Sinema, beklemediğimiz anlarda karşımıza çıkabiliyor. 2011 yılının Aralık ayında okuduğum ve Doğu Yücel’in kaleminden çıkan “Varolmayanlar” kitabının içinde de bolca film ve müzik öğeleri ile karşılaşmıştım. Fantastik bir kitap okurken bir anda film izliyor, şarkı dinliyor hissine kapılmıştım. Eğer Hollywood gibi bir sinema endüstrisine sahip olsaydık, hiç şüphesiz ki “Varolmayanlar Felsefesi” çoktan ülkeyi sarardı. Ancak burası Türkiye ve ülkemizde her şey kolayca moda oluyor, kolayca unutuluyor. Unutulmayanlar ise yalnızca geçmiş zamanlar ve hatıralar oluyor…
90’lar kitabı tam da böyle bir kitap. Çocukluğumuza, gençliğimize dair akılda kalan ne varsa hepsini bir araya toplayan; bir dönemi, bir kuşağı yansıtmayı başarabilen bir proje. Bizlere geçmişi hatırlatan ve mutlu olmamızı, bazen de hüzünlenmemizi sağlayan kolektif bir çalışma. Daha önce “80’lerde Çocuk Olmak” kitabıyla bir hayli ses getiren Kadir Aydemir, 111 farklı yazar ve 111 farklı anıyla hazırladığı “90’lar Kitabı Çocuk mu Genç mi?” projesi ile tekrar karşımızda.
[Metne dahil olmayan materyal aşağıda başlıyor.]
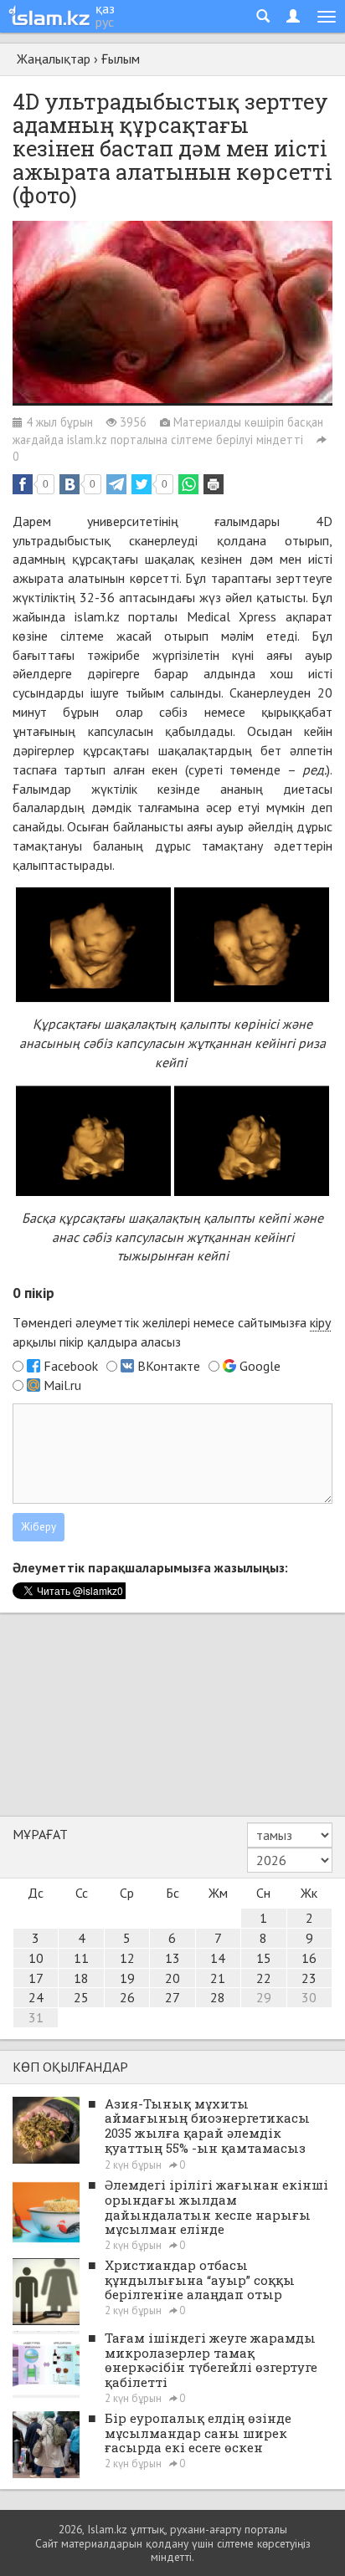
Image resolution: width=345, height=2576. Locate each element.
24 (36, 1997)
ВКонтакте (168, 1365)
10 (36, 1958)
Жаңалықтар (53, 58)
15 (263, 1958)
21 (217, 1978)
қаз (105, 8)
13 (172, 1958)
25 (81, 1997)
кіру (320, 1322)
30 (309, 1997)
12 (127, 1958)
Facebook (71, 1365)
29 (263, 1997)
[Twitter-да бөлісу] (141, 484)
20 (172, 1978)
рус (104, 21)
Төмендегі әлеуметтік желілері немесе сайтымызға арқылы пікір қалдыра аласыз (172, 1332)
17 (36, 1978)
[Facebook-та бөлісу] (23, 484)
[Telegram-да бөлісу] (116, 484)
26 (127, 1997)
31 (36, 2017)
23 (309, 1978)
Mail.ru (62, 1385)
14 (217, 1958)
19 (127, 1978)
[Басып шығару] (213, 484)
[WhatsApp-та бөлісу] (188, 484)
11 (81, 1958)
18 (81, 1978)
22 (263, 1978)
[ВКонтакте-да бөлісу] (69, 484)
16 (309, 1958)
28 (217, 1997)
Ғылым (120, 58)
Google (260, 1365)
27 (172, 1997)
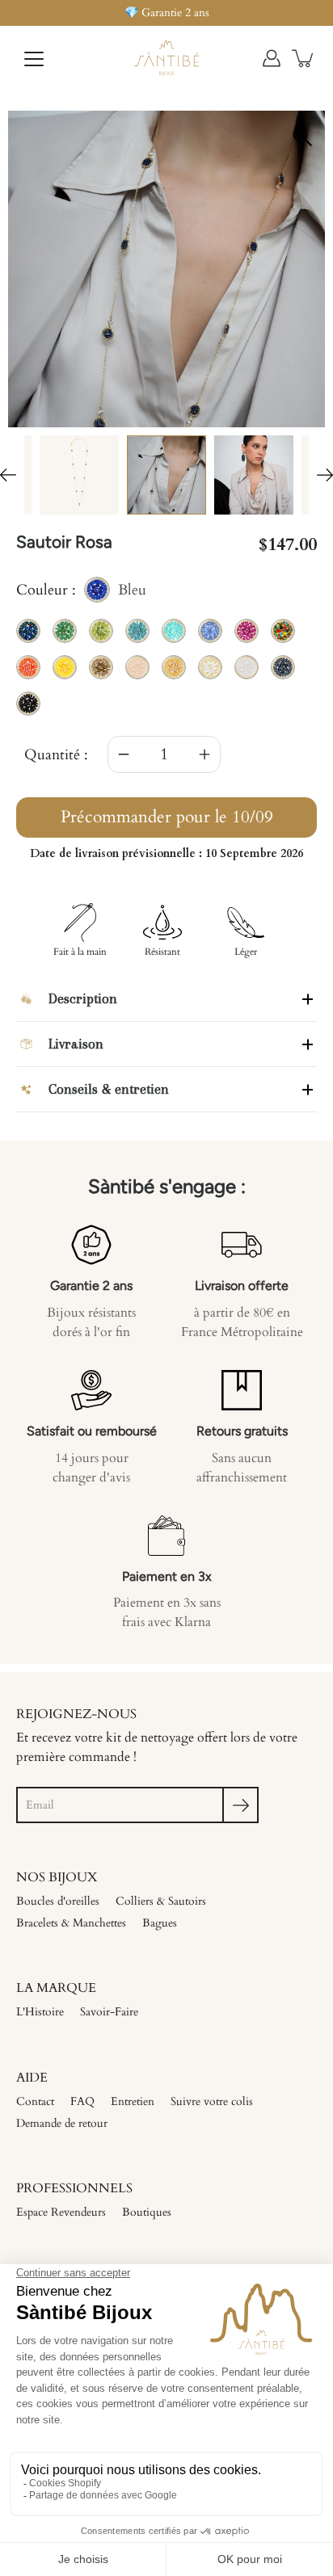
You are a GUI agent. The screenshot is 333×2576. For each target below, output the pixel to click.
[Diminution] (123, 754)
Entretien (132, 2101)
Kitapta yer alan konulara fazla değinmeyeceğim. Çünkü anlatmakla bitmez. Ancak o yıllarda çocuk ya da genç olan kim varsa muhakkak geçmişini bulacaktır. Mahallelerdeki ağabeylerden, pastanelerdeki aşklara; televizyon dizilerinden, bilgisayar oyunlarına; müziklerden, moda akımlarına kadar pek çok kavram sayfalar arasında gizli ve hangi yazının, hangi anıları çağıracağını bilemiyorsunuz. Kitabı farklı kılan da belki bu özelliği. Aynı yazı, farklı belleklerde farklı anlamlar oluşturabiliyor. Eğer sinema tutkunuysanız da gözleriniz o yıllara dair filmleri seçiyor.
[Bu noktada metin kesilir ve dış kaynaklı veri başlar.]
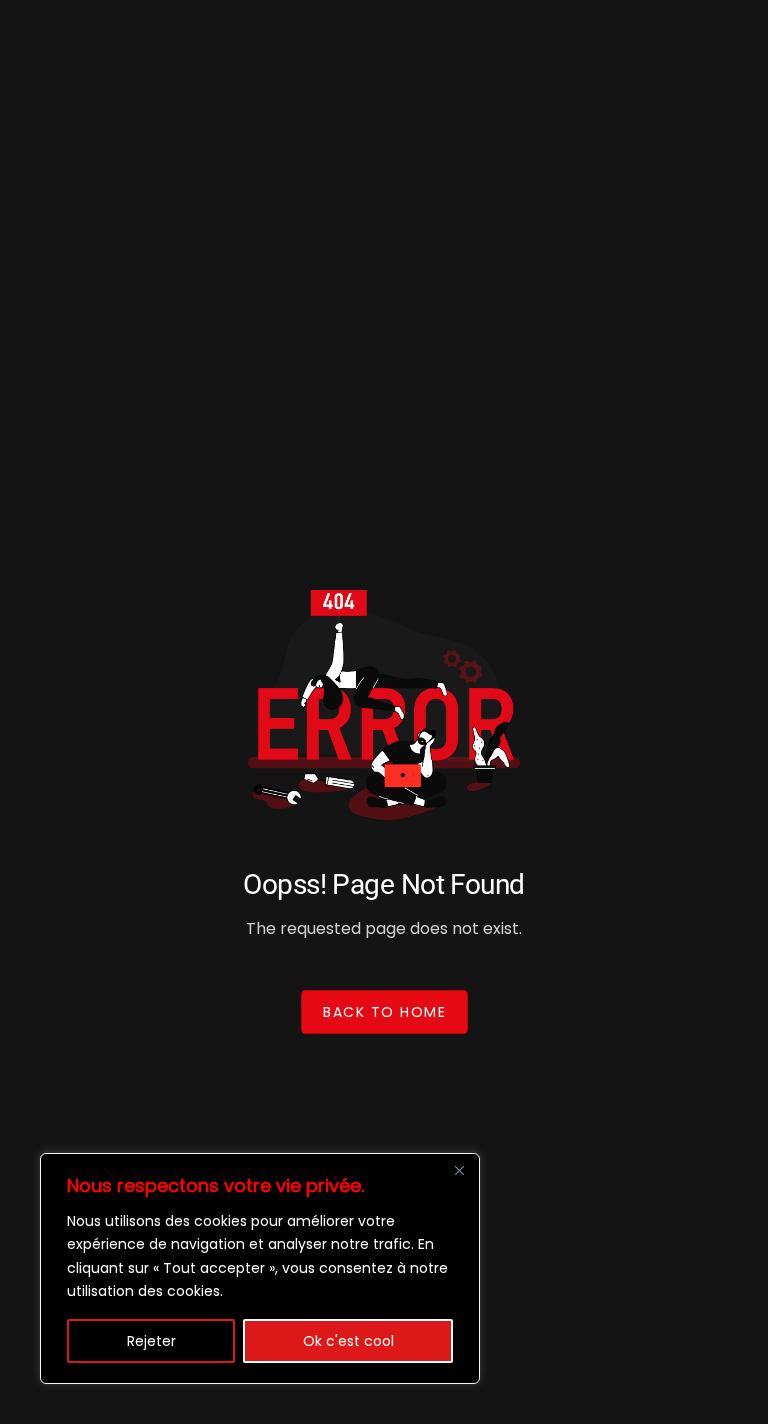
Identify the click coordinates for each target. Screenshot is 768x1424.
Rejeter (151, 1341)
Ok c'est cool (348, 1341)
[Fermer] (459, 1170)
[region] (260, 1268)
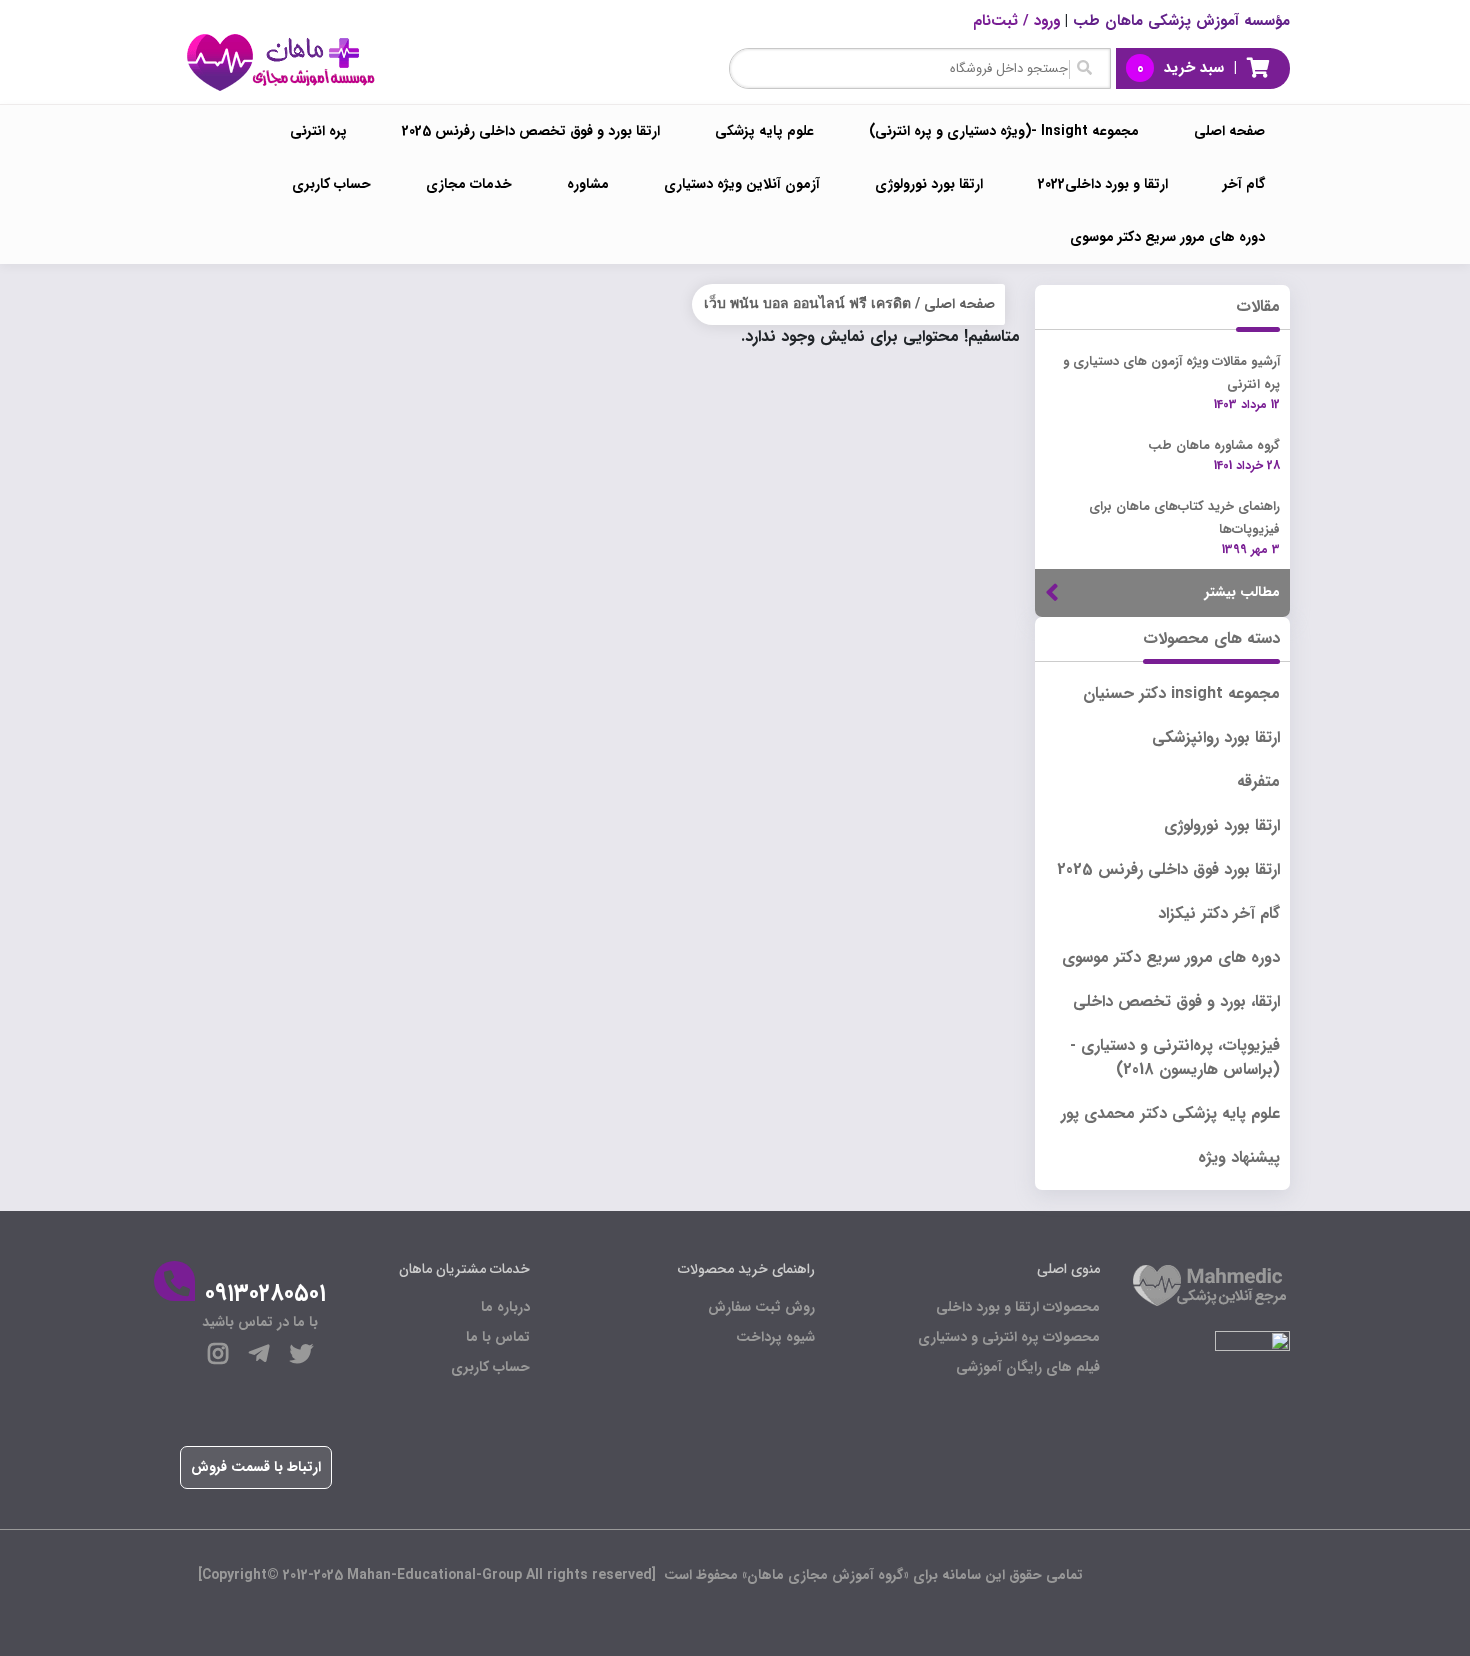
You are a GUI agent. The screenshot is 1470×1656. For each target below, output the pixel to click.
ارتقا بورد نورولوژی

Çoğu yazının içine dönem filmlerinin ya da televizyonda yayınlanan filmlerin yerleştiği kolayca görülüyor. Bazen “Back to the Future” serileri satırlar arasında dolaşırken, bazen Freddy’nin kâbusları karşımıza çıkıyor. Parliament Sinema Kulübünün adını okurken, bir anda Cuma geceleri yayınlanan Korku Kuşağı ile irkiliyoruz. Ahmet Meriç Şenyüz, “90’ların Karanlık Filmleri” adlı yazısında öznel bir sinema listesi oluştururken değerli gördüğü filmleri listesine dahil ediyor. Korku edebiyatının az ama öz üreten bir yazarı olarak gördüğüm Onat Bahadır, “90’larda Nasıl Korkardık?” yazısında yalnızca iki sayfada edebiyatın iki temel sorununa değiniyor; yazısının başında da Coppola’nın Dracula filmini bizlere hatırlatıyor. Köksal Aras, “90’ların En Mühim Cihazı: Yükseltici” diyerek çok iyi bir tespit yapıyor. O yıllarda antenleri çatılara monte etmeye çalışan insanlardan bahsederken, televizyonun, televizyonda yayınlanan filmlerin yaşamımızdaki hayati öneminden bahsediyor aslında. Aksi takdirde bir insan neden çatı kenarlarında dolaşarak ölüme meydan okusun ki? Neden yükseltici, Pandora’nın Kutusu kadar önemli olsun ki?
Ben sinema ile ilgilenen biriyim ve algım, 90’lar Kitabı’nın içinden filmleri, sinemayı, televizyonu bulup çıkardı. Ancak emin olun ki algınızın her neye karşı meyli varsa 90’lar Kitabı’nın sayfalarında aradığını bulacak ve yüzünüzde tatlı bir gülümsemenin belirmesine neden olacaktır.